A wave of leveraged buyout (LBO) activity in the UK, which has recently seen takeovers of BAA, the airports operator, and Associated British Ports, the ports group, has raised the average annual default probability of UK companies.

Furthermore, the activities of aggressive private equity firms is having the knock-on effect of tempting companies into taking on more debt to resist takeovers, according to the Bank of England’s twice-yearly Financial Stability Report.

“The direct impact of LBO transactions in 2004 and 2005 may have been to increase the average annual default probability of UK companies by about 0.2 percentage points," the report said.

LBO purchase prices have risen to record multiples of earnings with competition between lenders resulting in a "continued relaxation of loan covenants", the report added.
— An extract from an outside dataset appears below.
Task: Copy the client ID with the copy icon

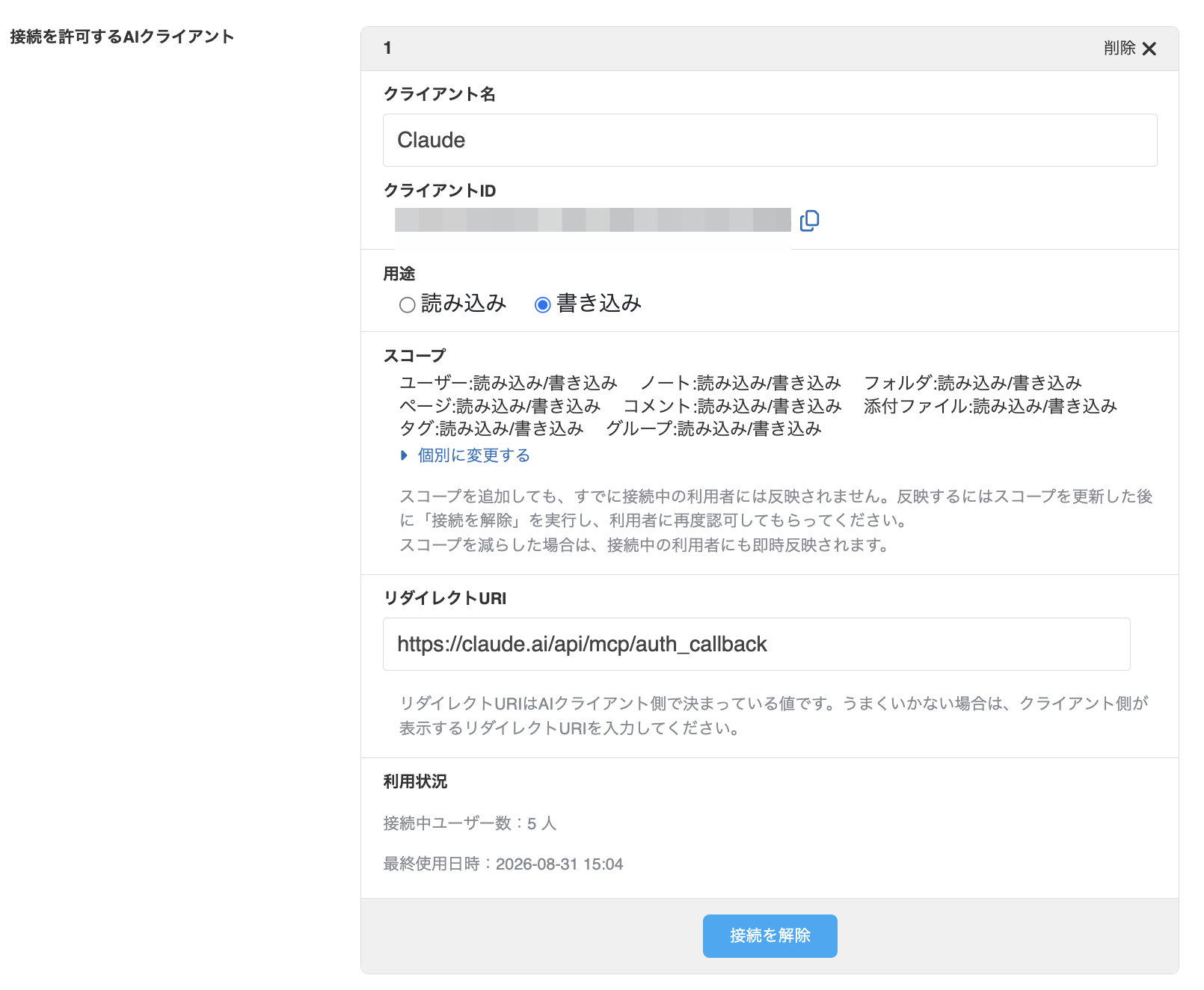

The buoyancy of the global LBO market was underlined by a research note published by Goldman Sachs this week that said LBO activity in Europe was on course for another strong year. “Following a spectacular 2005, when European LBO volumes almost doubled with respect to 2004, annualised 1H06 figures show that LBO activity remains on track to reach similar levels,” the research note said.

Meanwhile, Societe Generale today announced plans to expand its acquisition finance business into the Asia-Pacific region.

The Bank of England’s report cited research by Standard and Poor’s, the credit rating agency, which estimates that the debt taken on by a typical European LBO rose to more than eight times earnings in 2005, up from seven times in 2004. However, George Buckley, an economist at Deutsche Bank, said high debt levels in the UK corporate sector should be expected in the current benign interest rate environment. “Gross debt levels as a proportion of gross operating profits have increased rapidly since 1997," he said. "The only real threat to this appears to be from global commodity prices which pose an inflationary risk that may result in the Bank having to tighten interest rates.”

As RiskNews reported yesterday, Kamakura Corporation’s monthly global index of troubled companies showed a sharp increase in June to 6.4% of the global corporate universe, up from 5.7% in May and an increase from the record low 5.5% set in April (see: Credit quality sees rapid deterioration in June).